Ardan menatap jam penaut. Ia mengerutkan alis, seolah paham tanpa betul mengerti. “Anda memodifikasi sistem.”


“Darurat memerlukan improvisasi,” ucap Saka, suaranya tenang. “Sinyal tanggul menunjukan potensi retak. Warga butuh peringatan.”


“Kami punya prosedur,” kata Ardan.


“Prosedur tidak membangunkan anak-anak yang sedang tidur,” balas Kirana sebelum bisa menahan diri. “Tadi malam yang tenggelam bukan data.”


Ardan menatap Kirana, menilai. “Anda wartawan?”


“Warga,” sahut Kirana. “Yang menulis.”


Ardan seperti hendak mengatakan sesuatu, tapi ponselnya bergetar. Ia melirik layar, dan untuk sepersekian detik wataknya berubah. Bukan marah, bukan curiga—kaget. “Apa?” gumamnya. Ia memelototi notifikasi, lalu memandang Saka.


“Ada apa?” tanya Saka.


“Laporan lapangan baru masuk,” kata Ardan pelan, suaranya berubah datar. “Gelombang turun dua puluh sentimeter dari prediksi. Tidak ada rumah roboh. Tidak ada ledakan genset. Peta risiko kita salah.”


Kirana menatap Saka, kemenangan kecil yang tidak mereka rencanakan.


“Prosedur Astraport juga tidak membahas mukjizat,” tambah Ardan, entah mengejek atau heran. “Atau… seseorang yang bermain dengan waktu.”


Saka menahan napas. Kata itu—waktu—meluncur seperti peluru.


Ardan menutup ponsel. “Kita tidak menemukan bukti pelanggaran. Untuk saat ini.” Ia mengembalikan casing server dengan gerak rapi seperti seorang yang menyimpan kecurigaan di laci. “Tapi saya sarankan, Pak Saka… jangan berimprovisasi terlalu jauh.
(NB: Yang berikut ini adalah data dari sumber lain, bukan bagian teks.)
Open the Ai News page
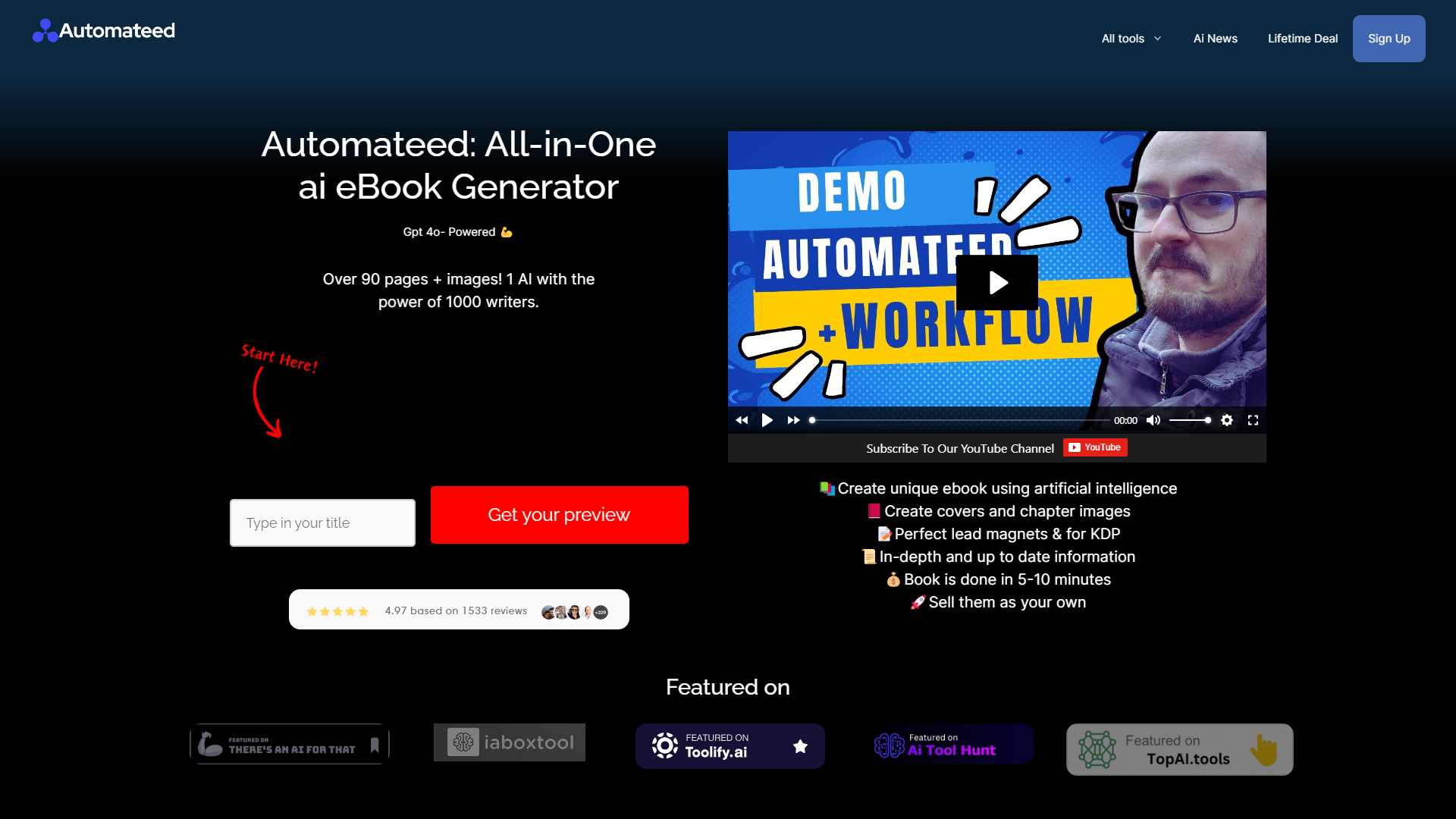 1216,38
Kadang yang kita selamatkan hari ini, menagih besok dengan bunga.”


Mereka pergi. Mesin angin di atap kembali mendominasi suara.
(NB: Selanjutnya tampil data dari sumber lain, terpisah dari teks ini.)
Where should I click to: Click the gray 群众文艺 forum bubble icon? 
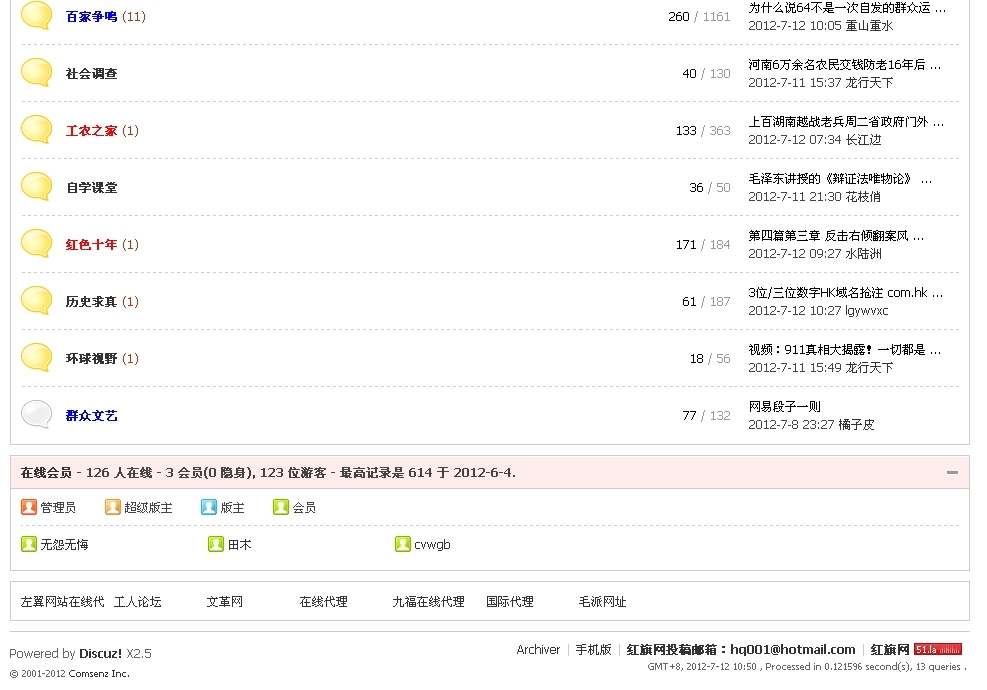coord(37,415)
Kirana duduk di kursi putar, berputar sekali. “Kamu bikin statistik jatuh cinta.”


Saka tersenyum hambar. “Statistik mudah terpesona oleh kebetulan.”


“Kalau begitu lanjutkan kebetulannya,” kata Kirana. “Berapa banyak malam kita punya hingga tanggul utama selesai diperbaiki?”


“Dua minggu.” Saka menghela napas. “Dan setiap malam, pasang naik. Aku tidak bisa mengirim peringatan terus tanpa membuat realitas makin bersinggungan.”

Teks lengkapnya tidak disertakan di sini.